(Trecho do texto)
- - - - -

A opinião de Jordan toca num ponto interessante: este ano, por uma coincidência em que muitos lêem significados maiores, o público vê os três grandes mitos clássicos do horror: o lobisomem ("O Lobo", de Mike Nichols), a criatura arrancada da morte ("Frankenstein") e o vampiro ("Entrevista com o Vampiro").
Paralelismo na produção é uma explicação –"Frankenstein" e "Entrevista", por exemplo, foram filmados ao mesmo tempo, em estúdios adjacentes, em Londres. Mas não haveria também aí uma prova do poder desses mitos, capazes de retornar com novos significados através das gerações?
"Filmes são sonhos e há sempre um lobo nos nossos sonhos", diz Mike Nichols. "Um lobo que significa o risco, o desconhecido, o animal. O lobo, o lobisomem, despertam entimentos profundos, negados, politicamente incorretos."
"Estes mitos são primais, são poderosos", Kenneth Branagh oferece. "Êles despertam nossos medos mais básicos, mas, ao mesmo tempo, nos tranquilizam –no final os perversos são punidos e a ordem natural volta a imperar. Estamos com muito medo neste fim de milênio, nos aproximamos de algo que pode tornar realidade o sonho de Frankenstein: a manipulação do poder da criação."
"Precisamos desses mitos para nos fazer lembrar que existe uma outra dimensão", diz Neil Jordan. "Temos fome de criaturas míticas. Na época de Shakespeare, o universo mítico greco-romano e celta povoava a literatura e o teatro. Vampiros, creio, são algumas das derradeiras criaturas míticas."

- - - - -

(Partes do exercício)
[1] Por favor, liste todos os títulos de filmes citados no trecho sobre os mitos clássicos do horror.
[2] Diga se cada afirmação concorda com o trecho sobre os mitos clássicos do horror, respondendo sim ou não e citando as palavras do trecho que decidem a resposta: (a) "Frankenstein" e "Entrevista com o Vampiro" foram filmados em Londres; (b) Kenneth Branagh afirma que esses mitos apenas despertam medo, sem tranquilizar; (c) Neil Jordan vê os vampiros como algumas das últimas criaturas míticas.
[3] Transcreva sem alterações a parte do trecho sobre os mitos clássicos do horror que fica entre “A opinião de” e “através das gerações?”, inclusive.
As entradas não têm nenhuma relação com esta atividade.

- - - - -

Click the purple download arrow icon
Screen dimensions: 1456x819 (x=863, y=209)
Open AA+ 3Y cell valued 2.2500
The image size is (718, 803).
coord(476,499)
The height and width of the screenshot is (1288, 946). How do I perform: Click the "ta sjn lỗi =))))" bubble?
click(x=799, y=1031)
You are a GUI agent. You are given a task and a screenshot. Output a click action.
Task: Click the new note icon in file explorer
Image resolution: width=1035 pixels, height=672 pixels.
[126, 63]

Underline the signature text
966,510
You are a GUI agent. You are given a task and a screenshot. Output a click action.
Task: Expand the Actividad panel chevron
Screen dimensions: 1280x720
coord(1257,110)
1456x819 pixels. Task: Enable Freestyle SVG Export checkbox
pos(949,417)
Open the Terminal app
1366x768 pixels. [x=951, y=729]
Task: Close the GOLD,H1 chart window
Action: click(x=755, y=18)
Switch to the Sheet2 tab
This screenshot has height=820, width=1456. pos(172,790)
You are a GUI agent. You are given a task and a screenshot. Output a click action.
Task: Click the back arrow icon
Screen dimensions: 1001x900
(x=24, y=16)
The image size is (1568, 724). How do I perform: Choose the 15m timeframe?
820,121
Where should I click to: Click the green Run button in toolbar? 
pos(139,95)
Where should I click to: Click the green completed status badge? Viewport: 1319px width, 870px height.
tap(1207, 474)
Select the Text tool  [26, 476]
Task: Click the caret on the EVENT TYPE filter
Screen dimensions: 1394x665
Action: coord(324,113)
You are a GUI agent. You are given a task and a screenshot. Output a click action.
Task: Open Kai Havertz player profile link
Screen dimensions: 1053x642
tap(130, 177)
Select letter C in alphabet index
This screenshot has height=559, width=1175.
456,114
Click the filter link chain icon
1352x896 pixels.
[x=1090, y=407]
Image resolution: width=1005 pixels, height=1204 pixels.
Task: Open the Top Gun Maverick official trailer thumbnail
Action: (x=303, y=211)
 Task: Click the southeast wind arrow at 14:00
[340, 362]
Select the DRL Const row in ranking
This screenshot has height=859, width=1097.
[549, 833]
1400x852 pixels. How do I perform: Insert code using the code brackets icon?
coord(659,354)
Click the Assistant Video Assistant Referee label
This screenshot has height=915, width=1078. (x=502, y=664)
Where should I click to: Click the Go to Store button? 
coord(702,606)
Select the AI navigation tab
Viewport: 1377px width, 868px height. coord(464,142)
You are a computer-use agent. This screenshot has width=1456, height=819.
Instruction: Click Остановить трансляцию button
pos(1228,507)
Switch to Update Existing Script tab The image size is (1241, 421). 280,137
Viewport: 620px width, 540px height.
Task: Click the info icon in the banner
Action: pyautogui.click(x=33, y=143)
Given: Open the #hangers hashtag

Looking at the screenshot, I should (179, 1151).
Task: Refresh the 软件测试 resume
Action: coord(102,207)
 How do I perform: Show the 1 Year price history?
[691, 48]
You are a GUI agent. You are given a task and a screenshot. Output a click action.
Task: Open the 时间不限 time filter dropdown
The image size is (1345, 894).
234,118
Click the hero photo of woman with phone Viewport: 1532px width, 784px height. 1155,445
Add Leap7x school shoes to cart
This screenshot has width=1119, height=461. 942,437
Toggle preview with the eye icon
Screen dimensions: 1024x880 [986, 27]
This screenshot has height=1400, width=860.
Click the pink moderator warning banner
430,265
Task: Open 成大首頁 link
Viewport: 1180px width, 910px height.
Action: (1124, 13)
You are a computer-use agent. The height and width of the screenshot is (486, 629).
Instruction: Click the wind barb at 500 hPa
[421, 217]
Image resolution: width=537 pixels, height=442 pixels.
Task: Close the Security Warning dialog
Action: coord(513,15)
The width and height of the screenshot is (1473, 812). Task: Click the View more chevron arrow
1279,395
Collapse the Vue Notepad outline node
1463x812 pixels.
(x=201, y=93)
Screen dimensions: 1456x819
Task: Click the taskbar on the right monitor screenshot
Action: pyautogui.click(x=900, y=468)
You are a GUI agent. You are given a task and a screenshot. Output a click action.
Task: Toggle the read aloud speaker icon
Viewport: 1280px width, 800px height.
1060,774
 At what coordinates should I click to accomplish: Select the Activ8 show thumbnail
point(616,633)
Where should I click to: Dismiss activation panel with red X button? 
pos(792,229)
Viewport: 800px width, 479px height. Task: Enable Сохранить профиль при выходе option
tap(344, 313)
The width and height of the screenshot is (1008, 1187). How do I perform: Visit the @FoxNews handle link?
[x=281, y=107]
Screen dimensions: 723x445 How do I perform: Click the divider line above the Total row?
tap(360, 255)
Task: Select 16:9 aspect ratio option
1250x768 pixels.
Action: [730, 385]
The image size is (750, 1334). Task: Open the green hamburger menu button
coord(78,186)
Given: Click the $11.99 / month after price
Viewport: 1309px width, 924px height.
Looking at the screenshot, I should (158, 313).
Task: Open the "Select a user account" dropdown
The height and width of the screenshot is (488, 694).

- - - - -

(Respostas)
[1] "O Lobo", "Frankenstein" e "Entrevista com o Vampiro".

[2]
(a) Sim: "foram filmados ao mesmo tempo, em estúdios adjacentes, em Londres".
(b) Não: "mas, ao mesmo tempo, nos tranquilizam".
(c) Sim: "Vampiros, creio, são algumas das derradeiras criaturas míticas."

[3]
A opinião de Jordan toca num ponto interessante: este ano, por uma coincidência em que muitos lêem significados maiores, o público vê os três grandes mitos clássicos do horror: o lobisomem ("O Lobo", de Mike Nichols), a criatura arrancada da morte ("Frankenstein") e o vampiro ("Entrevista com o Vampiro").
Paralelismo na produção é uma explicação –"Frankenstein" e "Entrevista", por exemplo, foram filmados ao mesmo tempo, em estúdios adjacentes, em Londres. Mas não haveria também aí uma prova do poder desses mitos, capazes de retornar com novos significados através das gerações?